The Commission’s Director General, William Mason, today gave the key note speech at the annual Guernsey conference of the Institute of Chartered Secretaries and Administrators. The theme of his speech was “Ethics in Governance” in which he set out to make the case for a meaningful discussion of morality at the boardroom table and for ethical codes which can inform decision making at all levels of the organisation.
Key points covered by Mr Mason included: -
- good corporate governance being about ensuring a firm acts in an appropriate manner;
- the directors of a board are responsible for establishing the corporate culture (behaviour) of the whole firm and not just that of the board itself;
- most corporate governance codes are high level and do not adequately deal with the subject of ethics; and
- many decisions taken by firms are not purely technical but often involve judgements about what is the right thing to do based on sentiment as much as on logic.
As part of his speech Mr Mason contended that, if you advance the argument that there is no more to business ethics than narrow compliance with law, you arguably advance an argument that where shortcomings are exposed, the State has a duty to legislate to inhibit those shortcomings as legislation and associated regulation would logically be the only way in which change can come about.

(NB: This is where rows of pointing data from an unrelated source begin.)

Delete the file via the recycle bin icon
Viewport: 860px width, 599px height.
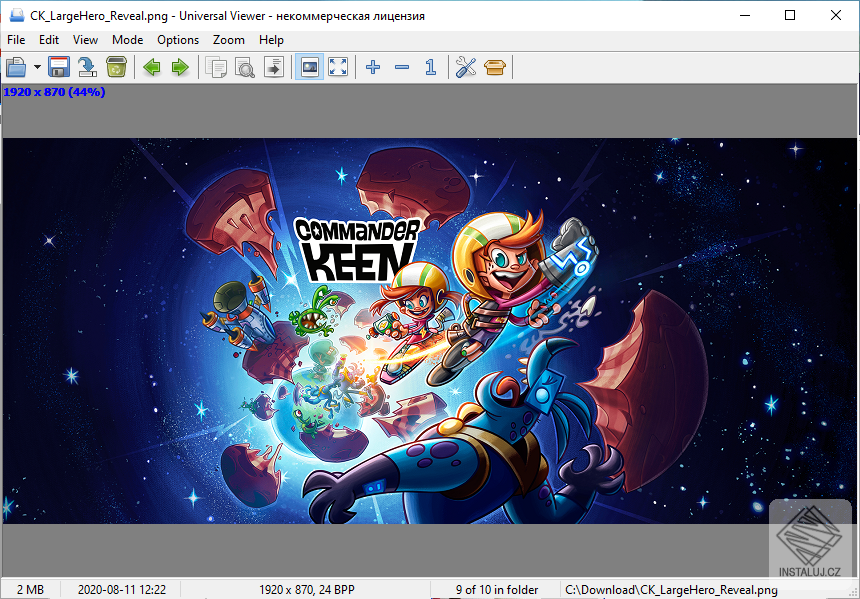point(115,67)
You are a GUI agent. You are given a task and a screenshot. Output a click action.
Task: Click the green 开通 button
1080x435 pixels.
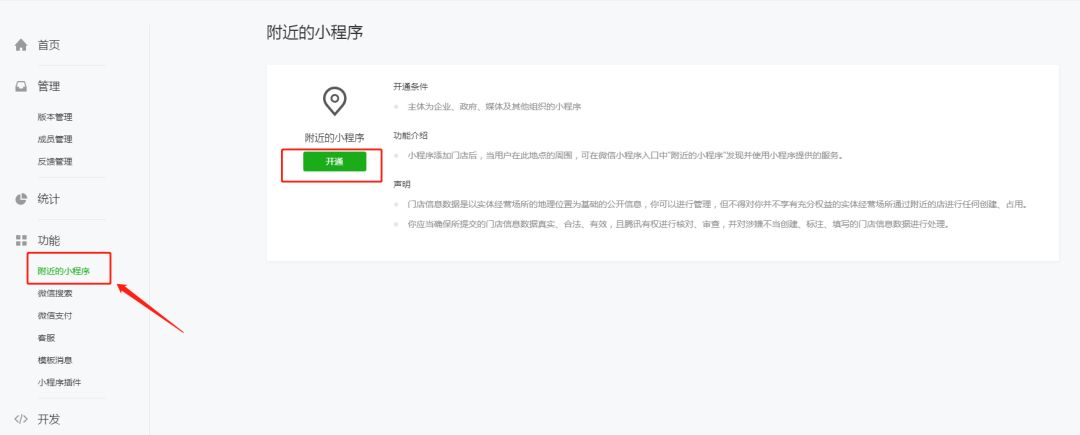334,162
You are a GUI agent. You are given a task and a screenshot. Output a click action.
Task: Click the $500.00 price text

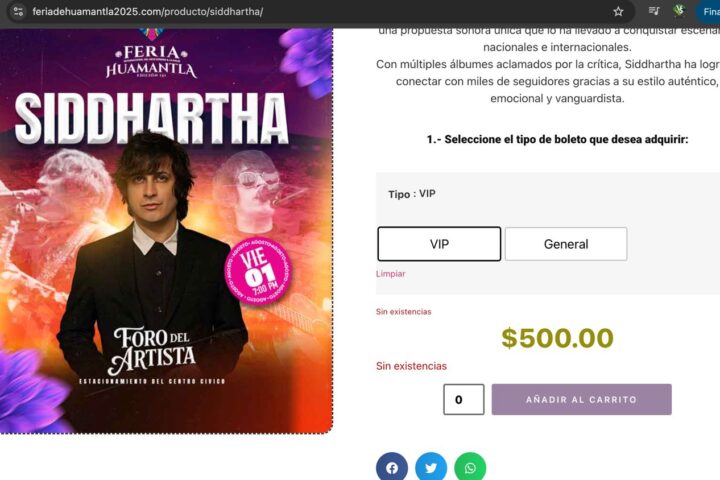tap(557, 338)
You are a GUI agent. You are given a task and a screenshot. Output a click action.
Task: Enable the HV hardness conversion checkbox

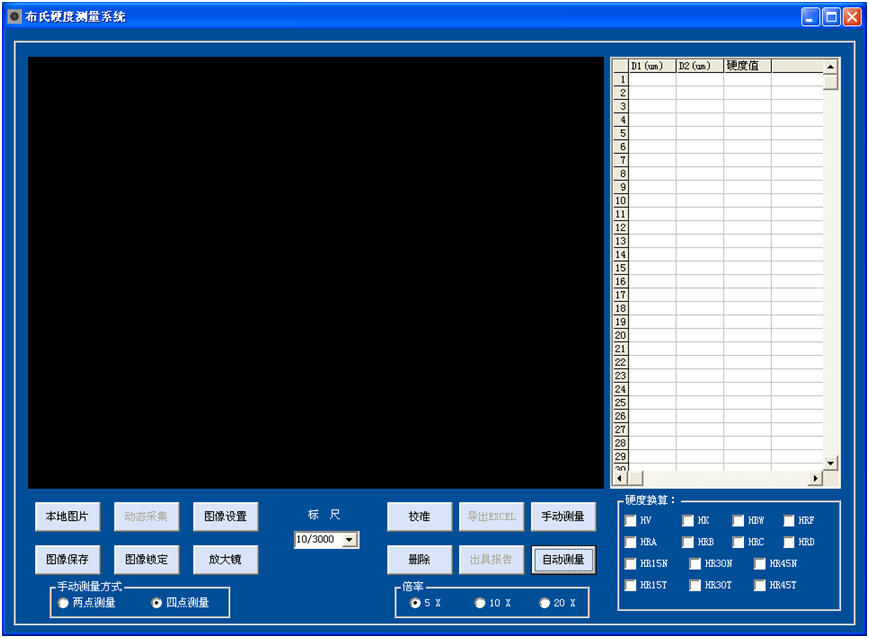pyautogui.click(x=630, y=521)
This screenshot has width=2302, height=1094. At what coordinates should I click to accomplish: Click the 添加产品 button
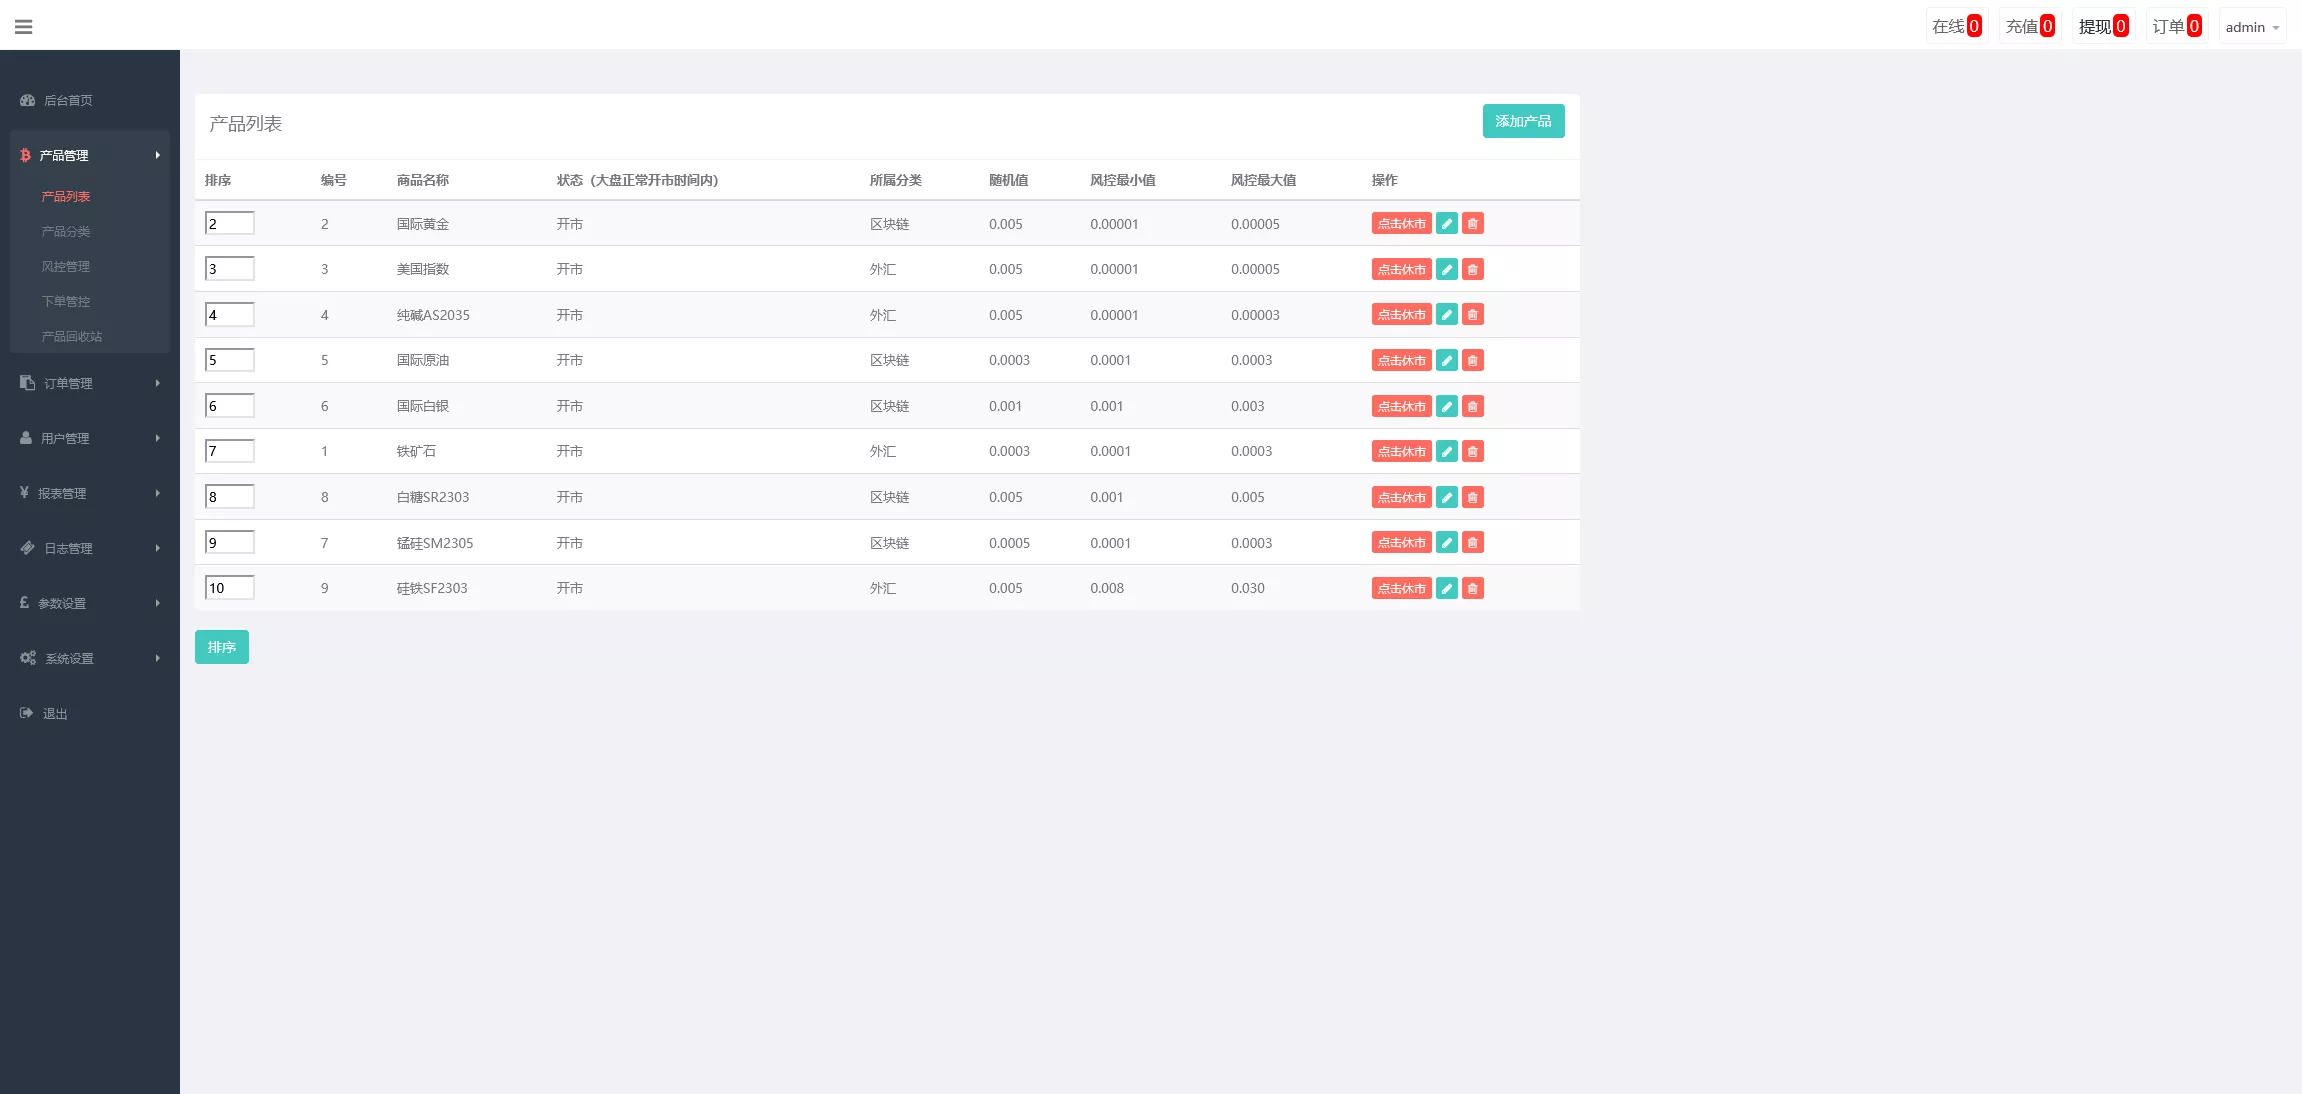click(x=1522, y=121)
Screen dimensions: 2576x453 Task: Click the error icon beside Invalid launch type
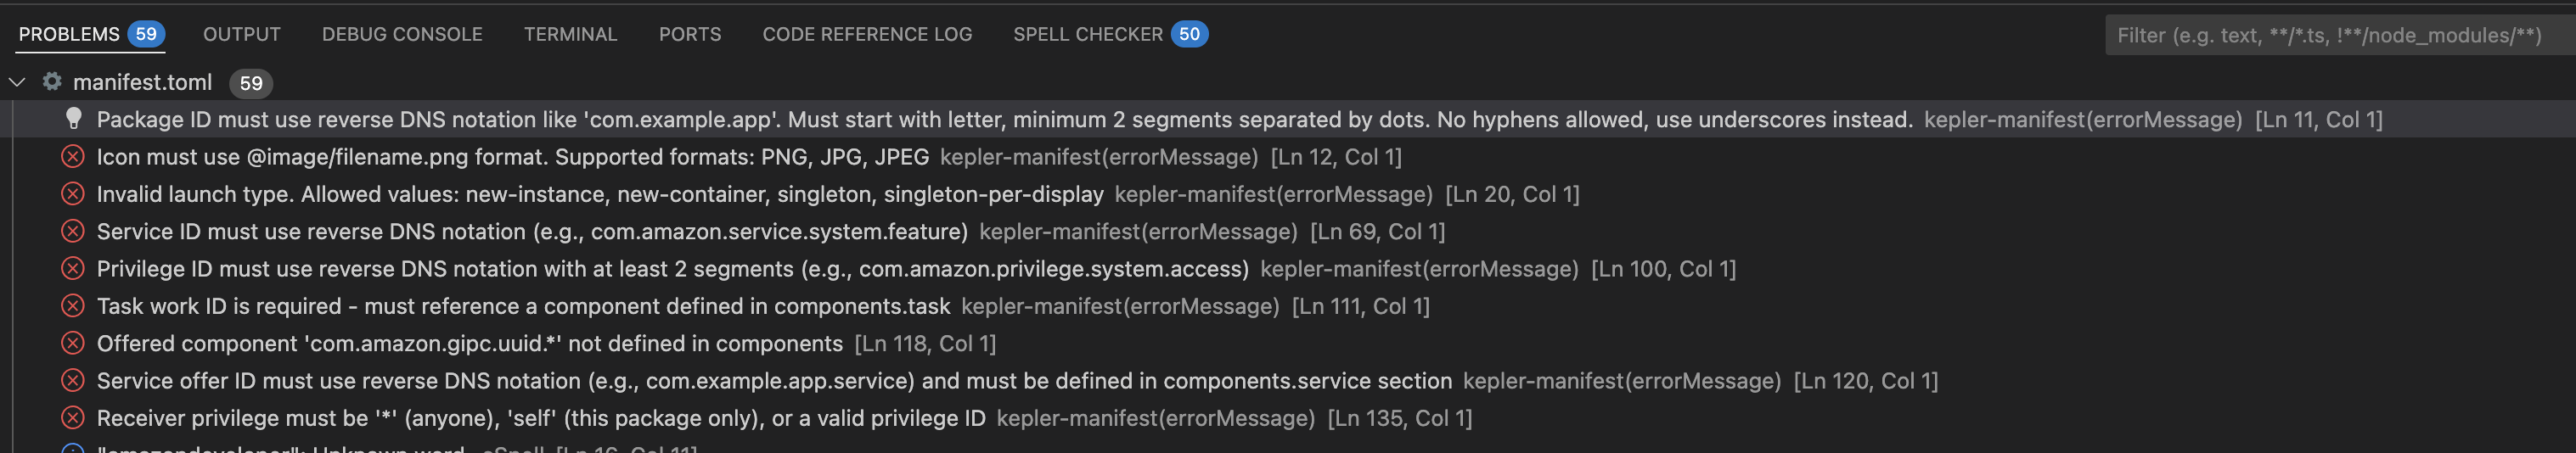coord(73,194)
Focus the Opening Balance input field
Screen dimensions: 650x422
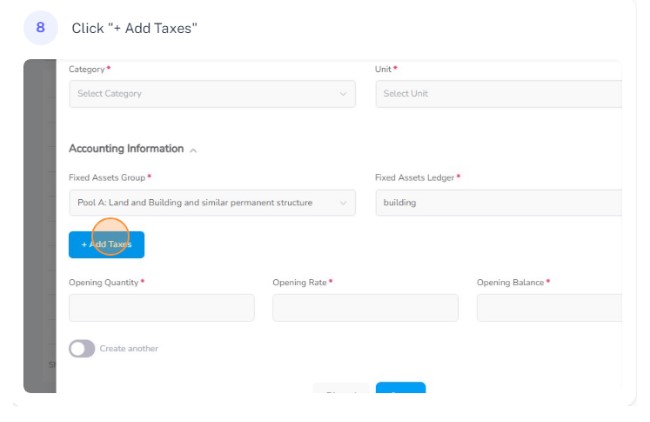[x=549, y=308]
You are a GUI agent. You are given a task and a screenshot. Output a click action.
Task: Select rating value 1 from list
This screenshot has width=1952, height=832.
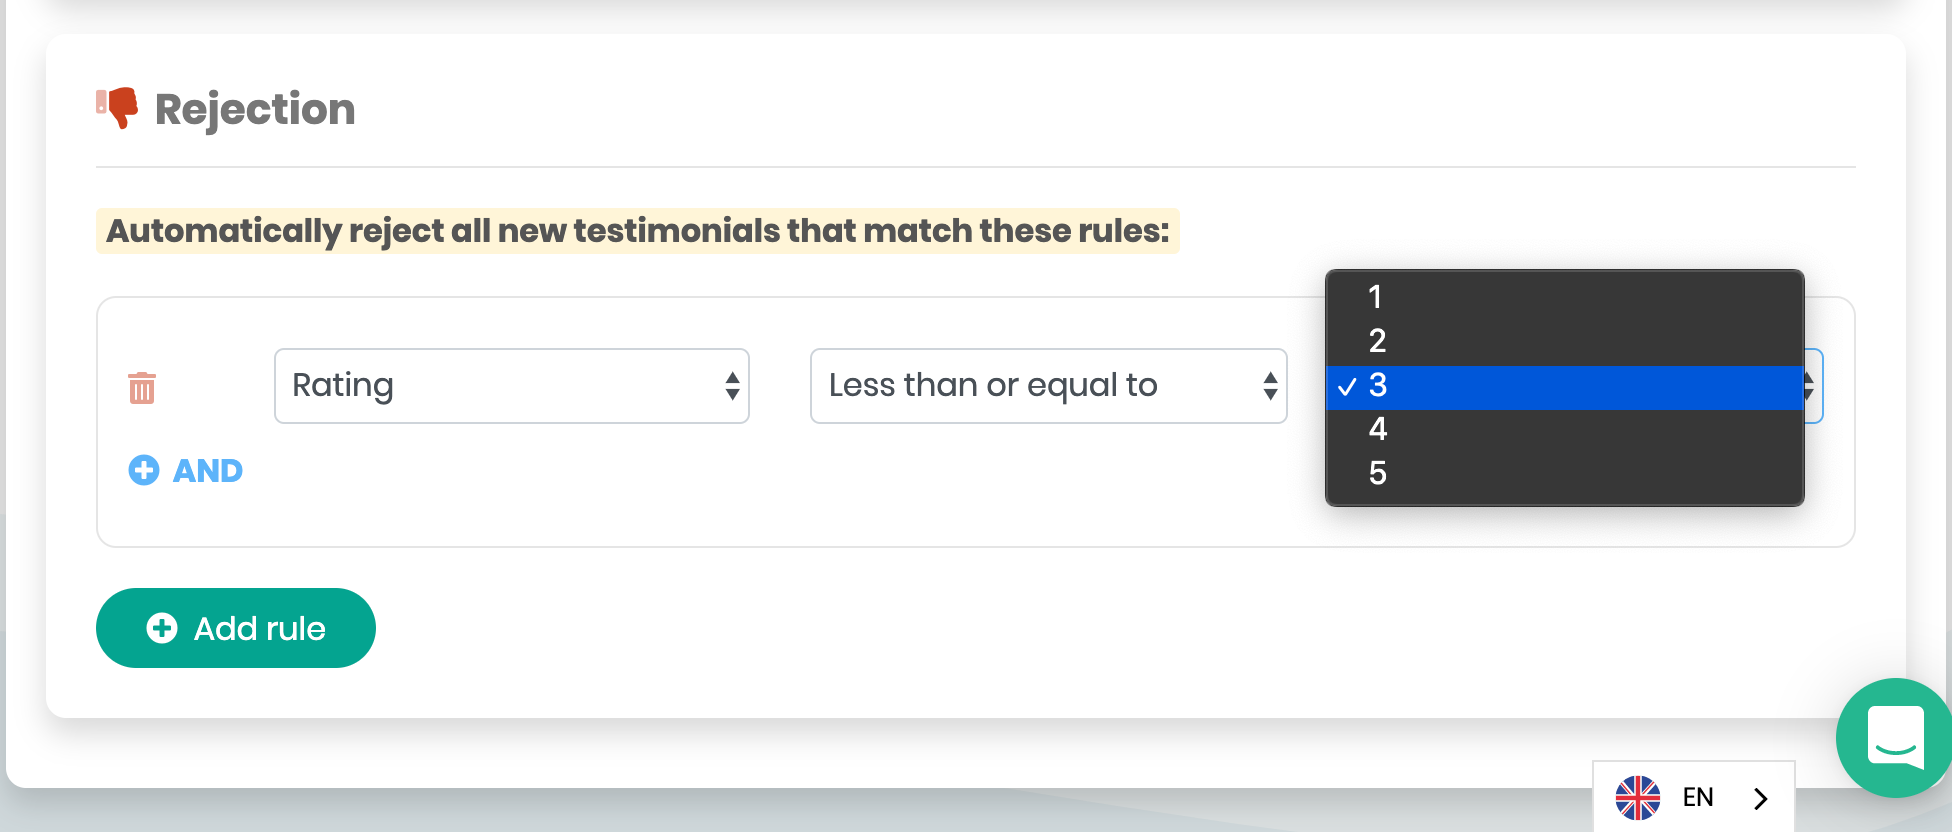pyautogui.click(x=1376, y=297)
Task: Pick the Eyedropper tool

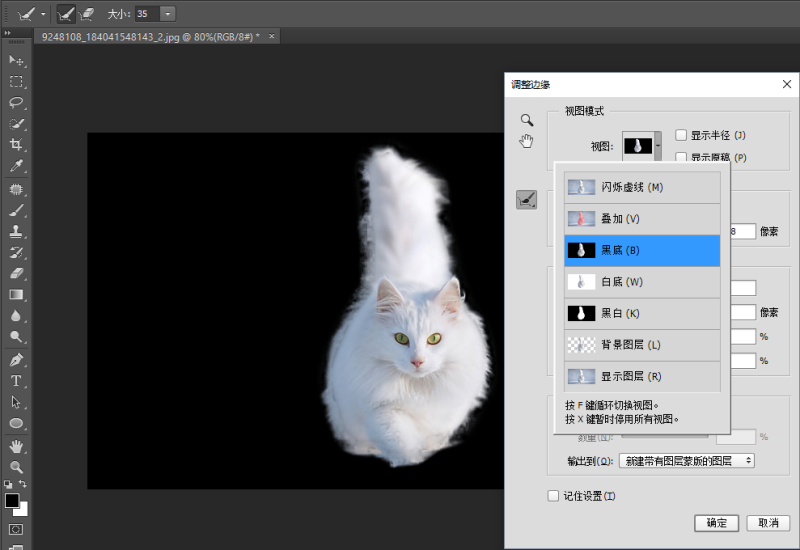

In his thought-provoking speech, Mr Mason acknowledged that there are strong arguments against too much morality in business and that the prime focus of a firm is often to make money, but countered those arguments by pointing out that they don’t satisfactorily address issues such as the losses to taxpayers and shareholders caused by the financial crisis and misconduct scandals such as Libor rigging.
In taking a wider perspective of how firms might define and then underpin their approach to ethics, Mr Mason posited on the tricky issue of how a firm’s board might approach establishing a moral code by which they expect their staff to conduct the business of the firm and he suggested two principal options. Firstly, if you accept that there are inevitable cultural variations across the world but that the vast majority of humans have a sense of right and wrong in terms of reciprocal relations with each other, it is possible, without being discriminatory, for a firm to construct a meaningful ethical code which addresses the issue of right and wrong in a manner which is not unacceptable or offensive to any reasonable employee.
The second option starts from the premise that definitions of right and wrong in reciprocal relations between humans are culturally specific and possibly that the notions of right and wrong are relative rather than absolute. In this instance, a firm’s board - without making any sweeping cross-cultural assumptions - should be capable of developing an ethical code for its business based on its members’ understanding of right and wrong. Such a code can then be promoted throughout an organisation to influence the factors it considers when taking decisions. He challenged the notion that such codes cannot have a religious inspiration and pointed to the great wisdom in many theist and non-theist traditions, irrespective of one's personal belief in a deity.
Mr Mason’s principle conclusion was that if you create a culture - as so many large financial institutions did prior to the crisis - where any discussion of ethics and morality is practically impossible, then when firms fail because of their inability to ensure their staff behave in a moral manner, the inevitable response from lawmakers will be to vastly increase the regulatory burden as has happened since the financial crisis. If we wish to preserve what remains of our previously freer society then we need to encourage an environment in which consideration of the morality of actions, alongside the consideration of the potential short term profitability of those actions, has a secure seat at the table when decisions are taken on what actions to pursue.